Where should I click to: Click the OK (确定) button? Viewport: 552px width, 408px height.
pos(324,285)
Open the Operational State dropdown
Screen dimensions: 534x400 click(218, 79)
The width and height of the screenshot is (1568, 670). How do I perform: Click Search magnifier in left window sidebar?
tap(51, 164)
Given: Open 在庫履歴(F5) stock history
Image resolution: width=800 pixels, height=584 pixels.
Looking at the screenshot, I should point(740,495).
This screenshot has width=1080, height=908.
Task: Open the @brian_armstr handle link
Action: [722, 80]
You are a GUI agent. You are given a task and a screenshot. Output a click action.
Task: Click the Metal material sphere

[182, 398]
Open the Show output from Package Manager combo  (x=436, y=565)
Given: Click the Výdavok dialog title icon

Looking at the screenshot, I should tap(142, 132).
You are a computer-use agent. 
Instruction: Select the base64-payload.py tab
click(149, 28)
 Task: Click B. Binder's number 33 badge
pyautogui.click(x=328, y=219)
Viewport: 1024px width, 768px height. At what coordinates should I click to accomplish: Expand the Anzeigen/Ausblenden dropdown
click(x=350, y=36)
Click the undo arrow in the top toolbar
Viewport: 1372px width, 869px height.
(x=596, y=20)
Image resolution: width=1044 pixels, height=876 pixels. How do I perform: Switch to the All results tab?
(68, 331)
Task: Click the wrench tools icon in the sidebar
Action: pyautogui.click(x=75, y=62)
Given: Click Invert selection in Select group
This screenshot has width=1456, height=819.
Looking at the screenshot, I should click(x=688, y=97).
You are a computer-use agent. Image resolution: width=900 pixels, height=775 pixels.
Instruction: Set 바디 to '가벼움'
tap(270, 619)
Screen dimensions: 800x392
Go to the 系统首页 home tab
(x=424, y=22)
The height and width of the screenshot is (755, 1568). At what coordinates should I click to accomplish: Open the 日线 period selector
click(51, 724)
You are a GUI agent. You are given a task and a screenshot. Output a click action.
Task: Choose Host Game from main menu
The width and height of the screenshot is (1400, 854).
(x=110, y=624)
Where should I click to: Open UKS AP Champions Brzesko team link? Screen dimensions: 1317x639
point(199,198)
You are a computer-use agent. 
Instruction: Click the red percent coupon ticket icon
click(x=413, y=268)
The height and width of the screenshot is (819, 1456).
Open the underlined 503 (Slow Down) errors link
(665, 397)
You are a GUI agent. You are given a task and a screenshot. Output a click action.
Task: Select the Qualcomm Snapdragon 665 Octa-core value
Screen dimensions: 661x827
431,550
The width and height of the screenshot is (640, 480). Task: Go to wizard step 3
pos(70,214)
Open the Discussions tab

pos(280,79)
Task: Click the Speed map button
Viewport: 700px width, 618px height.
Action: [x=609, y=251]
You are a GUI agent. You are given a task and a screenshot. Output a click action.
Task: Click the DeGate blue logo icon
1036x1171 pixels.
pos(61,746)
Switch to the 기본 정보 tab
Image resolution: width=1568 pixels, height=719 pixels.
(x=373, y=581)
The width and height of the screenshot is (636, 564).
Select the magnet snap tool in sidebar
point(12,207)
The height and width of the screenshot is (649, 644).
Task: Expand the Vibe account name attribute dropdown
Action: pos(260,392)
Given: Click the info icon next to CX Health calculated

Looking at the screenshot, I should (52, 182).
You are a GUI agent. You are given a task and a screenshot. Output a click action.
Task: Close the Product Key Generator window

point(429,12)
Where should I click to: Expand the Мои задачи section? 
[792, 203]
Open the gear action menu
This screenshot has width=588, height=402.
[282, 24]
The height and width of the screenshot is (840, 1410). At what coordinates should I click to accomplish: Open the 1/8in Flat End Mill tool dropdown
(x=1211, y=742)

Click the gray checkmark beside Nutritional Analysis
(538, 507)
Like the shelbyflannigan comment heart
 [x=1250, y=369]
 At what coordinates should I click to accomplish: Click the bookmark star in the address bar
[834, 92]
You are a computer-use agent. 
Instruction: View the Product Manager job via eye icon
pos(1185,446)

********

**Objective**
Write out the listing again, starting with the line that contains "Image resolution: width=1044" and going on through the line that contains "click(51, 724)". Swap "Invert selection" for "Reverse selection" and leave everything else unchanged.

**Task output**
Image resolution: width=1044 pixels, height=876 pixels. How do I perform: Switch to the All results tab?
(68, 331)
Task: Click the wrench tools icon in the sidebar
Action: pyautogui.click(x=75, y=62)
Given: Click Reverse selection in Select group
This screenshot has width=1456, height=819.
Looking at the screenshot, I should click(x=688, y=97).
You are a computer-use agent. Image resolution: width=900 pixels, height=775 pixels.
Instruction: Set 바디 to '가벼움'
tap(270, 619)
Screen dimensions: 800x392
Go to the 系统首页 home tab
(x=424, y=22)
The height and width of the screenshot is (755, 1568). At what coordinates should I click to accomplish: Open the 日线 period selector
click(51, 724)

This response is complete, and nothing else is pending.